→ **What you will do**: Pick up the article on central bank digital currencies after its final sentence and continue it in the same style.

→ **Document extract**:
A look at central bank digital currencies and what’s happening per region in 2021
Central bank digital currencies aren’t just coming. They are, to varying degrees, already here.
For one thing, more than 60 countries — including almost all major economies — are actively researching, developing, or piloting CBDCs.
In a very short time, the conversation has shifted from the benefits that CBDCs can bring to the economic threats associated with falling behind in the race to issue one.
CBDCs are digital versions of national fiat currencies and would be legal tender on par with paper money. While the idea has been around for decades, the growth of cryptocurrencies has led them to be considered more seriously. Stablecoins and other digital assets have shown how payments can be made easier, cheaper, and quicker — with the prospect of privately issued currencies pushing out old-fashioned fiat now a real possibility.
Nowhere is this change in conversation more clear than in the United States. In late 2019, as European and Asian economies were warming to the idea, Federal Reserve Chairman Jerome Powell said he didn’t see any clear value in issuing a CBDC. By this February he had changed his tune, saying that deciding whether to issue a digital dollar would be a “high-priority project” in 2021.

→ **Extracted data**:

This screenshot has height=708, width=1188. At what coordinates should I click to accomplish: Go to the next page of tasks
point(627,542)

...

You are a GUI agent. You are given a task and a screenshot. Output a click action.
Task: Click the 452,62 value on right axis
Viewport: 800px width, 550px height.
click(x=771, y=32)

* * *

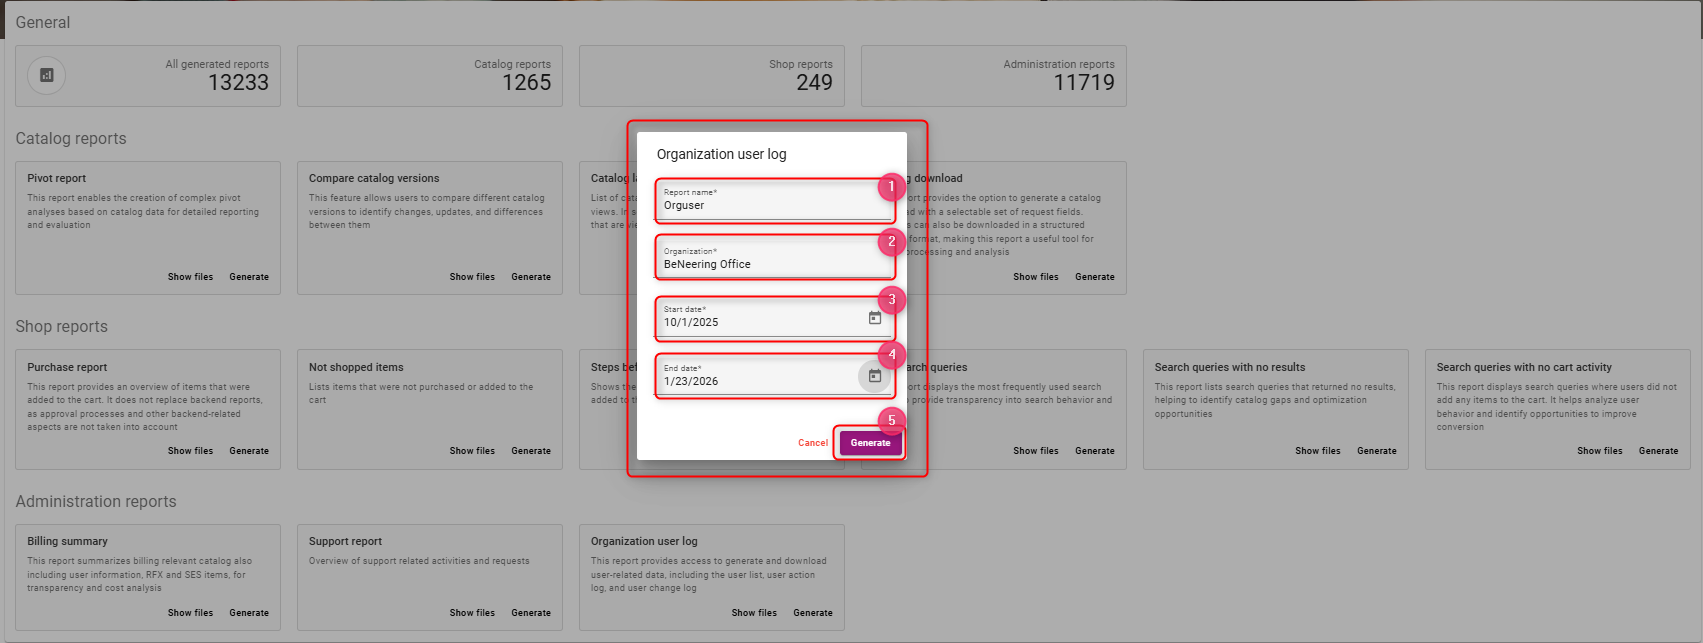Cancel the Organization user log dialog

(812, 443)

→ **Reply**:
The U.S. isn’t alone in worrying about that. In August, the European Central Bank’s 20th annual review of the international role of the euro warned that “attention should be paid to the risks to stability that might arise if a central bank does not offer a digital currency.”
China may be years ahead of any major economy in creating and testing a CBDC, but it was the tiny Bahamas that stole a march, launching the world’s first national digital currency last October.
The Sand Dollar isn’t going to change the world’s economy, but it has made it easier and cheaper to make payments.
The Eastern Caribbean Currency Union followed suit in April, with four of its eight members — Antigua and Barbuda, Saint Kitts and Nevis, Saint Lucia, and Granada — launching DCash, a joint CBDC. The other four island nations are piloting it.
In place since the spring of 2020, China’s digital yuan pilot has seen more than 70 million transactions worth $5 billion, according to the People’s Bank of China. Its ongoing digital yuan renminbi tests — lotteries giving shoppers millions of dollars worth of the digital currency in small sums — have been very successful.
China took another step forward in August when 35 small and medium-sized banks embedded digital wallets in their mobile apps, joining the big six state-owned banks that were involved in earlier programs. And nearly another 100 plan to access it through a Shanghai-based firm’s clearing platform. China is also working on a global clearing network aimed at making the yuan renminbi an international currency.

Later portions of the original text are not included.